Mercredi, le Conseil de sécurité a adopté à l’unanimité une résolution saluant l’accord de Skhirat, signé le 17 décembre dans la banlieue de Rabat, qui vise à former un gouvernement d’entente nationale et à ouvrir la voie au retour de la paix et de la stabilité dans le pays. Il a également exprimé son appréciation pour la contribution du Maroc, qui vise à aider la Libye à surmonter la crise actuelle.

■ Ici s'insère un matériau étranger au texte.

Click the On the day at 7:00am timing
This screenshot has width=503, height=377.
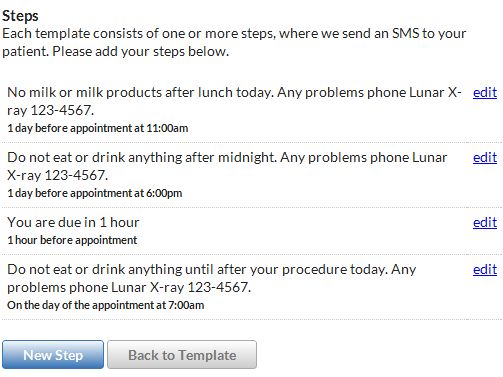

Le Conseil de sécurité a appelé les États membres à fournir une assistance immédiate au « Gouvernement d’entente nationale, à sa demande, afin de lutter contre les menaces à la sécurité en Libye », dans le but d’éliminer les organisations « Daech » et « Ansar al-Charia », ainsi que tout autre individu, groupe ou unité affilié à l’organisation « Al-Qaïda » opérant en Libye. Il a également souligné que le Gouvernement d’entente nationale doit exercer son contrôle sur les armes et les stocks d’armes en Libye de manière sécurisée, et a réaffirmé son soutien unanime au nouveau gouvernement.
La résolution 2259, proposée par la Grande-Bretagne, a réitéré l’appréciation de l’Organisation des Nations Unies pour les contributions visant à trouver une solution à la crise libyenne, et « en particulier, la contribution du Royaume du Maroc, qui a déployé des efforts considérables pour parvenir à des progrès dans la finalisation de l’accord, notamment en accueillant ces réunions ».
Immédiatement après la signature de l’accord de Skhirat, jeudi dernier, le Secrétaire général des Nations Unies, Ban Ki-moon, a exprimé sa gratitude au roi Mohammed VI du Maroc, ainsi qu’au « gouvernement du Maroc, pour avoir accueilli la cérémonie de signature de l’accord politique entre les parties libyennes, qui vise à former un gouvernement d’unité nationale et à sortir le pays de sa crise ».
En outre, la résolution 2259 a salué la formation du Conseil présidentiel libyen et l’a appelé à former le Gouvernement d’entente nationale « dans les 30 jours », ainsi qu’à prendre les « mesures de sécurité transitoires » nécessaires pour stabiliser la situation en Libye. Les 15 membres ont souligné la nécessité d’installer le nouveau gouvernement « sans délai dans la capitale, Tripoli », afin que la Libye dispose des moyens nécessaires pour assurer la gouvernance et promouvoir la stabilité et le développement économique. Ils ont appelé les États membres, en particulier les pays de la région, à « continuer à faire pression sur les parties libyennes afin qu’elles coopèrent de manière constructive avec le Gouvernement d’entente nationale et les autres institutions concernées par l’accord politique libyen ».